Details

Movie Description Bob Graham (Phillips Holmes) accidentally kills a man in a barroom scuffle and can't afford a good lawyer. As a result, no-nonsense district attorney Martin Brady (Walter Huston) has no choice but to have Graham tried for murder and sentenced to 10 years in prison. After six years of hard labor, Bob has begun to go stir crazy, but also, by this time, Brady has been appointed warden, and sees the effects of prison life on the young man. He picks Graham to work as chauffeur for his beautiful daughter, and the young couple begins to fall for each other, but when the other prisoners conspire against a stool pigeon, Graham is torn between a possible parole and the criminal code of silence. THE CRIMINAL CODE, a thoughtful look at the social problem of prisons, especially the ramifications they pose for otherwise decent men, features strong performances from Huston as the tough but fair warden and Boris Karloff as a scheming con.

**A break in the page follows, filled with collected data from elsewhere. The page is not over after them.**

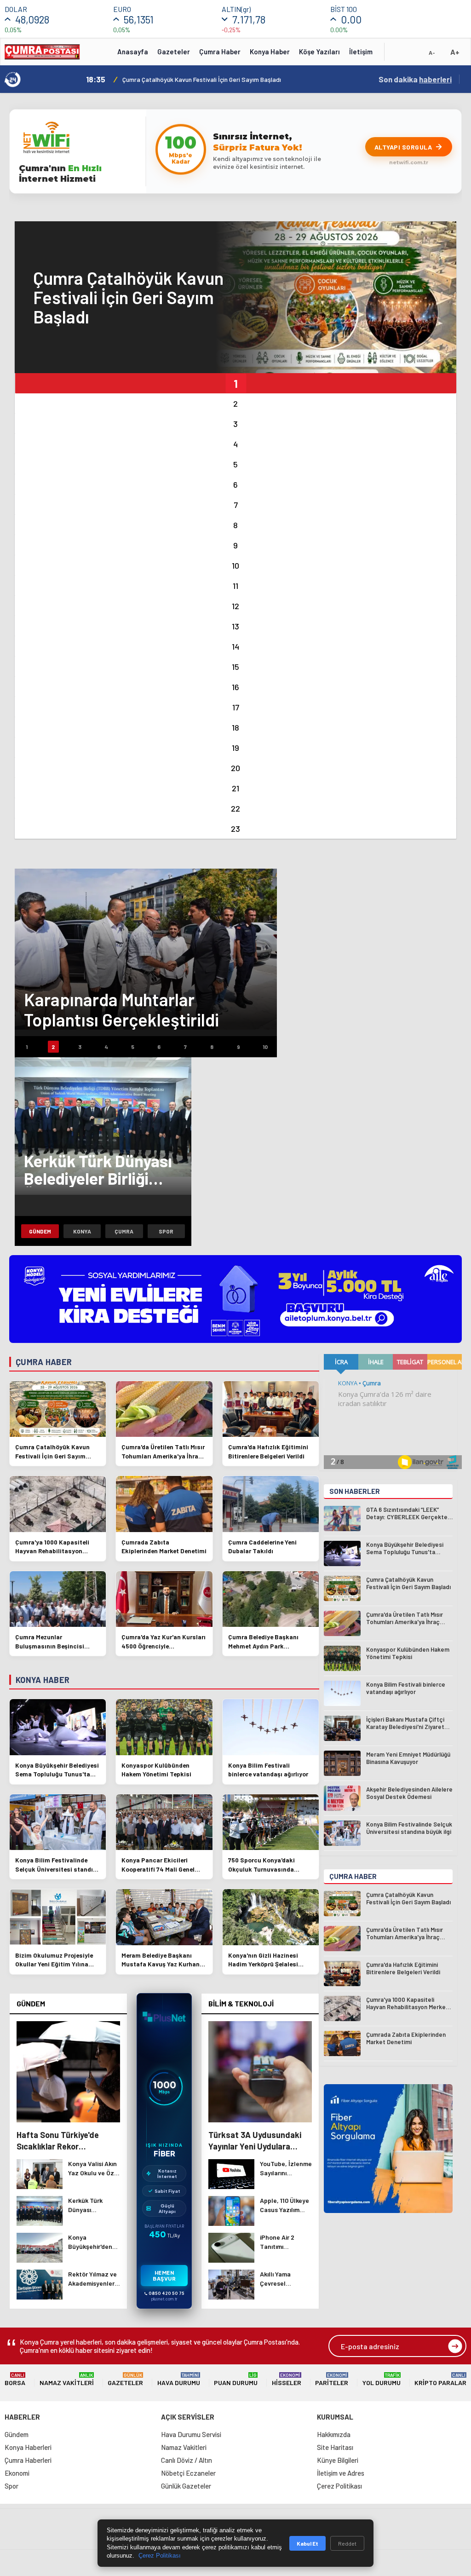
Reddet (347, 2543)
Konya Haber (270, 51)
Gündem (40, 1231)
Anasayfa (132, 51)
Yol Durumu (381, 2379)
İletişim (361, 51)
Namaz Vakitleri (67, 2379)
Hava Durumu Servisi (191, 2434)
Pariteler (331, 2379)
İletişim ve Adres (340, 2473)
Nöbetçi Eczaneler (188, 2473)
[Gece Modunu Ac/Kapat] (413, 54)
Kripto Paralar (440, 2379)
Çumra (124, 1231)
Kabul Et (307, 2543)
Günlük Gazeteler (186, 2486)
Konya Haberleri (28, 2447)
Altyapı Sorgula (403, 147)
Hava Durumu (178, 2379)
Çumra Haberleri (28, 2460)
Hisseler (286, 2379)
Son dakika (415, 79)
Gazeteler (173, 51)
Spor (166, 1231)
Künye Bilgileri (337, 2460)
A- (432, 52)
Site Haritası (335, 2447)
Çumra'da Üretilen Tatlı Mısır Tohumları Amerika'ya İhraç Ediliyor (211, 79)
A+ (455, 51)
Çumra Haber (220, 51)
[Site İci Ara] (398, 54)
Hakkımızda (333, 2434)
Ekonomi (17, 2473)
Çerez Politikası (339, 2486)
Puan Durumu (236, 2379)
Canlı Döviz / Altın (186, 2460)
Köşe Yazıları (319, 51)
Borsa (15, 2379)
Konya (82, 1231)
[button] (235, 383)
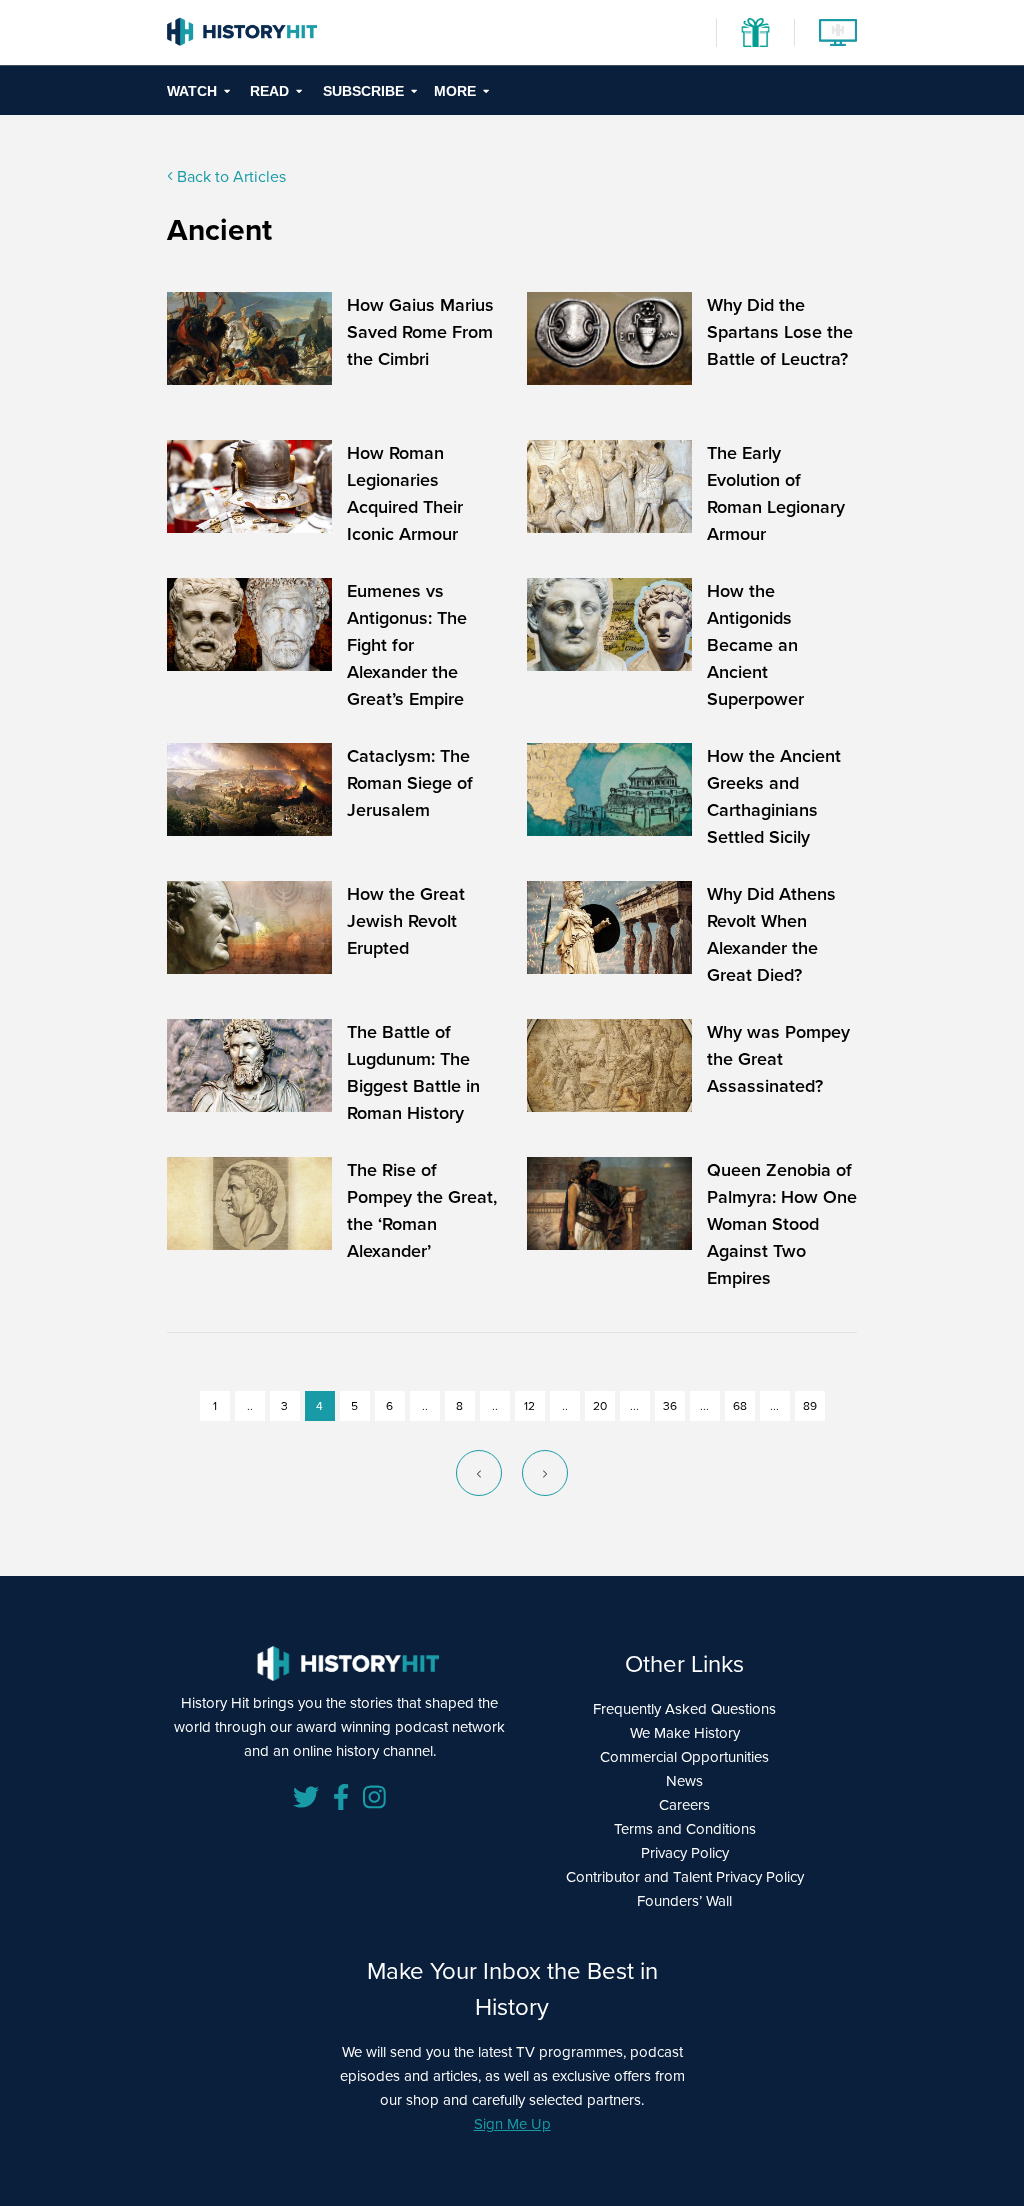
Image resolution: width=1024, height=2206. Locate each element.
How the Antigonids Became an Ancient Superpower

Synopsis A young man, unjustly jailed for killing another man in self-defense, finds himself at odds with his incarceration. The district attorney who successfully convicted and jailed him turns up as the new warden. In an effort to reconcile their differences, the warden offers him a job because he believes him to be inherently good; however prison may have exacted a complicated toll. The film, directed by Howard Hawks, stars Walter Huston and Phillip Holmes.
Film Notes Theatrical release: January 15, 1931.
To improve the screenplay, director Hawks assembled a group of former convicts, bought them lunch, and had them figure out how the movie should end. At one point the men became restless; Hawks made them run laps until they promised to behave.
THE CRIMINAL CODE was later remade as PENITENTIARY in 1938 and CONVICTED in 1950.